Re-running a sequence search
The InterPro sequence search is powered by InterProScan and the results are accessible under Results>Your InterProScan searches. By default, search results are kept in memory for 7 days, but they can be saved in the browser for retrieval after this period. When a search has been run using a previous version of InterProScan, the user can now re-run the search using the latest version.
New information on Pfam Set pages
Pfam clans (known as Set in InterPro) regroup evolutionary related signatures. On an InterPro Set page, different tabs allow access to a number of information. The Entries tab provides the list of entries included in the set (accession and name). For Pfam sets, we have added links to the signatures SEED alignment and domain architectures pages, as shown in Figure 2.
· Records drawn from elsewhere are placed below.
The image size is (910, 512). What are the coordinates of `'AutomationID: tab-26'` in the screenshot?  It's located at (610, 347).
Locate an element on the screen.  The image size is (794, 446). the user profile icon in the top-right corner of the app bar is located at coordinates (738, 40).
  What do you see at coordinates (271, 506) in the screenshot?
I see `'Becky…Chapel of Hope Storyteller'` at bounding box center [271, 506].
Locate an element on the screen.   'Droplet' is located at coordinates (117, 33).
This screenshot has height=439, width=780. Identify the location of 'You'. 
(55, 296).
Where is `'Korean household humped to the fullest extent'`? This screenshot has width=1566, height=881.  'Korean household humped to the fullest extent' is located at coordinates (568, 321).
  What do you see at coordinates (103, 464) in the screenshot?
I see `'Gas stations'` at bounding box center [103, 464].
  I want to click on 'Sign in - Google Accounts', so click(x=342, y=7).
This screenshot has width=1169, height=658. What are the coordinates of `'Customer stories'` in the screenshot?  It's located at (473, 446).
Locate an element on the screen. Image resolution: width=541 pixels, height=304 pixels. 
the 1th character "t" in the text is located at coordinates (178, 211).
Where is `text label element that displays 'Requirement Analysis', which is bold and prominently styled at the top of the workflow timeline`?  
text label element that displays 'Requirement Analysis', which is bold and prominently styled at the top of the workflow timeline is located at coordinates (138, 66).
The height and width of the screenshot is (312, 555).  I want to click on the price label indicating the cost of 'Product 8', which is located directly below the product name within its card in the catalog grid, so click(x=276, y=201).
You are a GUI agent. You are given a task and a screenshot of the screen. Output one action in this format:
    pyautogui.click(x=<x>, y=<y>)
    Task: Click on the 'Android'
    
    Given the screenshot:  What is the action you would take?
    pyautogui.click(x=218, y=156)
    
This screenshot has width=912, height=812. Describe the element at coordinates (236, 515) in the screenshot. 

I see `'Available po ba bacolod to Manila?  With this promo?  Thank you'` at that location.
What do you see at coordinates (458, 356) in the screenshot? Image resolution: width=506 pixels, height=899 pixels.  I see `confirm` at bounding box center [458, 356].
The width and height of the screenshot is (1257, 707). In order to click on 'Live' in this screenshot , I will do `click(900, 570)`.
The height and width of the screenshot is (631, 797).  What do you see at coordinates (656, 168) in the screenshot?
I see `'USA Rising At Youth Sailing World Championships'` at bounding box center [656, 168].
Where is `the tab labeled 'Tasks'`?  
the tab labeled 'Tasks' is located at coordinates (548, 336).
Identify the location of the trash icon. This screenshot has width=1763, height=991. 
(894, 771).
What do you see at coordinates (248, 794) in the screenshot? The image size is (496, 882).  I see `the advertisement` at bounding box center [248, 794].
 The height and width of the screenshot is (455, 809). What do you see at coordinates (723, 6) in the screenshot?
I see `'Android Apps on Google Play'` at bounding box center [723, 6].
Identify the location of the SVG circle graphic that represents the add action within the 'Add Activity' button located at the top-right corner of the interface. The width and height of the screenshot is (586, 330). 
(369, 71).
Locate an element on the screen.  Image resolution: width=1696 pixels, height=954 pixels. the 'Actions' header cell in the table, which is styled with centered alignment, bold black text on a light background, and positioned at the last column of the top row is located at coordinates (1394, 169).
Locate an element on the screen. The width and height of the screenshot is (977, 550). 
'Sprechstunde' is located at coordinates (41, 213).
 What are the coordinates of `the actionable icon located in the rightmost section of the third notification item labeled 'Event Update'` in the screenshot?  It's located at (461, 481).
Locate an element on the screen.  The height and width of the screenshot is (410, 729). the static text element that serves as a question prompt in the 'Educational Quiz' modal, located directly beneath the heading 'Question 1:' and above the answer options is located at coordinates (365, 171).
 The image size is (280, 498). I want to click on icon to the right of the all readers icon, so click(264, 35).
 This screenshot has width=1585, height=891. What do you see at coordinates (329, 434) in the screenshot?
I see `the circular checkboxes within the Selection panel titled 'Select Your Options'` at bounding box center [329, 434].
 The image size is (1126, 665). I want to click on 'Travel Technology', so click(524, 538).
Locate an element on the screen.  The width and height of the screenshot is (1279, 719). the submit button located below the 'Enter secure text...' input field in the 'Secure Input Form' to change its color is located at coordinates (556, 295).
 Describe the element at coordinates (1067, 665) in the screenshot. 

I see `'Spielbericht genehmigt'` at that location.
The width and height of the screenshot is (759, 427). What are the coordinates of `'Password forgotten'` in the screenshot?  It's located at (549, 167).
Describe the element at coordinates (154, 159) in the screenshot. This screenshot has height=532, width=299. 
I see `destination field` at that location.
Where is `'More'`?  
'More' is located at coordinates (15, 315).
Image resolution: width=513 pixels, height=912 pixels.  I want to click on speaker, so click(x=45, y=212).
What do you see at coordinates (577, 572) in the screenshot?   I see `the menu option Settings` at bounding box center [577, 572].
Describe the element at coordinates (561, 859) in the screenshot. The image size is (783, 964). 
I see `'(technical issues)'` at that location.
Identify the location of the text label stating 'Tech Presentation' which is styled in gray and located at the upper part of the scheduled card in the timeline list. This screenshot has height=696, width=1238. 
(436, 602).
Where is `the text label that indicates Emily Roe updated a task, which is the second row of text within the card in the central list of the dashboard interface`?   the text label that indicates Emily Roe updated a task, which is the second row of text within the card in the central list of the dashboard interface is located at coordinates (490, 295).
Figure 2. List of Pfam entries included in the Pfam SAM clan (CL0003) with links to the SEED alignment and domain architectures.
Reorganisation of the Download page
The Download page gives access to pre-calculated InterPro matches and the download of InterProScan. The page has been reorganised as tabs and now also includes Pfam files downloads, as shown in Figure 3.
Figure 3. InterPro download page, Pfam tab.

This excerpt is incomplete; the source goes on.